About this task: Copy out, word for word, the lines from the start of the data below through the line containing "Task: Click the result", and no others.

(Input data Opens)

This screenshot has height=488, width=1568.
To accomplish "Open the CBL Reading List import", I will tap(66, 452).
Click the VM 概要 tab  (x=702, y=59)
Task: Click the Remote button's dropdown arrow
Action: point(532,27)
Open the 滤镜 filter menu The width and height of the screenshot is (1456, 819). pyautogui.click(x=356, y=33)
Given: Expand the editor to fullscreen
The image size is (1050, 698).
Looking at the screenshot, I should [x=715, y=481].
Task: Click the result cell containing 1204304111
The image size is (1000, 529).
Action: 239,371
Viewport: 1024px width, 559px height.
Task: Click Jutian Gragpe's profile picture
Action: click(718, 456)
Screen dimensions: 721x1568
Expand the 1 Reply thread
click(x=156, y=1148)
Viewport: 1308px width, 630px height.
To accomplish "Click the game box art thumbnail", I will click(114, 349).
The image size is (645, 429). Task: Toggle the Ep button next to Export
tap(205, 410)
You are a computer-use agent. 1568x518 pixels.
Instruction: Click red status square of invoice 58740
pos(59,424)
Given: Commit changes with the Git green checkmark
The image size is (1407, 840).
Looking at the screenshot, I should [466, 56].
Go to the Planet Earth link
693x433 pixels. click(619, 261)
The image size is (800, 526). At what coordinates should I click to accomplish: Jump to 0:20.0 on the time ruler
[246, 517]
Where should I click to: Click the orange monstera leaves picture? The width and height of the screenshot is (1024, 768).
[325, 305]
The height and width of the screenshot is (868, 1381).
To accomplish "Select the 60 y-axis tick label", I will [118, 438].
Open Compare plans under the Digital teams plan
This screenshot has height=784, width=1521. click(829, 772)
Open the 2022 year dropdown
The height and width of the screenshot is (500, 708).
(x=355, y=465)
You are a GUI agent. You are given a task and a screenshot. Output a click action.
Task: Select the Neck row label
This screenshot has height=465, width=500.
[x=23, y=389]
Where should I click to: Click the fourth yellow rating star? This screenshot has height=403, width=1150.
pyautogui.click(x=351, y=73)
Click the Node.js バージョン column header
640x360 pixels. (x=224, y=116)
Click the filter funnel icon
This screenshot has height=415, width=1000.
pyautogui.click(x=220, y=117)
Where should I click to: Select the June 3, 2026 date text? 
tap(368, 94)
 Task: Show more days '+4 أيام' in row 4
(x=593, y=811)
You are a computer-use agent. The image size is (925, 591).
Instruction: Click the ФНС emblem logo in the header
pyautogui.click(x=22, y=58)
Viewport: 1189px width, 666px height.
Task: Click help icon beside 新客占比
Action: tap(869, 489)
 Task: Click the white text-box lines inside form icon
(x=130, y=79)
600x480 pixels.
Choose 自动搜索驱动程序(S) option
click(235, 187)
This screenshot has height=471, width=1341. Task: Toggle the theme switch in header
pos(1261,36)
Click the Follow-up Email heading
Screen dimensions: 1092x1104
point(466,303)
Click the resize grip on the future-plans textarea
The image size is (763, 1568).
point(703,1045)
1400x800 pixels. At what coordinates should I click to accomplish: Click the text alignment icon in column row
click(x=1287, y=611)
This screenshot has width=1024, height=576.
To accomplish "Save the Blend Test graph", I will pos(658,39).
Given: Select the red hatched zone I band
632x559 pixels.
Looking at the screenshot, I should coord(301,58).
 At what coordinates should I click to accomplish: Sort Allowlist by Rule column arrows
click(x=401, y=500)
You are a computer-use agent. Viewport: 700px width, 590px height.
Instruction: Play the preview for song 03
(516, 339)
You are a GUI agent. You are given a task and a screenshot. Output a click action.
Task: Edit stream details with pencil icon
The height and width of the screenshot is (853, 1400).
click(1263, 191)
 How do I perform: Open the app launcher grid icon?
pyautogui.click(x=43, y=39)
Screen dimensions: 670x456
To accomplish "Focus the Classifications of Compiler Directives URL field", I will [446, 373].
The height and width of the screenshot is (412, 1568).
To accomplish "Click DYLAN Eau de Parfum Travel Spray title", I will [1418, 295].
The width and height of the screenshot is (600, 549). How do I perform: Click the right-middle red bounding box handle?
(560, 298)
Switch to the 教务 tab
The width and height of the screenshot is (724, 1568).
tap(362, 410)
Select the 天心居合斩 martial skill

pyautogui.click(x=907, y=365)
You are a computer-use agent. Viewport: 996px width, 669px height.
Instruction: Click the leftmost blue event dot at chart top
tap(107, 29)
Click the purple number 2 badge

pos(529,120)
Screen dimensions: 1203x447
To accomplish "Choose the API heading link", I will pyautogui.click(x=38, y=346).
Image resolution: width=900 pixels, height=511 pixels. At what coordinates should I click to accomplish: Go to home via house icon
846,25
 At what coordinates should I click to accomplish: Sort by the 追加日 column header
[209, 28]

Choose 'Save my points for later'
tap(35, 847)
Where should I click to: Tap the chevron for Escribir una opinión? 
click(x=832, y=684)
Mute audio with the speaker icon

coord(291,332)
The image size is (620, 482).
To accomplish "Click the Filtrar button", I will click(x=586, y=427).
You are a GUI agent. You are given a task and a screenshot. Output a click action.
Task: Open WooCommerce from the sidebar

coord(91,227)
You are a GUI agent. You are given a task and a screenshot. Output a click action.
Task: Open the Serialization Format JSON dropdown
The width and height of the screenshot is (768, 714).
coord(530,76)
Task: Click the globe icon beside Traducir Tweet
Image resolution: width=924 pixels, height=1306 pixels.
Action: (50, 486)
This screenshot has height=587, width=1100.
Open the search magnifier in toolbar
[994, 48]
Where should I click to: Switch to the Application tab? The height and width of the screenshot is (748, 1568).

(Input data Closes)

Problem solution:
This screenshot has height=488, width=1568.
To accomplish "Open the CBL Reading List import", I will tap(66, 452).
Click the VM 概要 tab  (x=702, y=59)
Task: Click the Remote button's dropdown arrow
Action: point(532,27)
Open the 滤镜 filter menu The width and height of the screenshot is (1456, 819). pyautogui.click(x=356, y=33)
Given: Expand the editor to fullscreen
The image size is (1050, 698).
Looking at the screenshot, I should [x=715, y=481].
Task: Click the result cell containing 1204304111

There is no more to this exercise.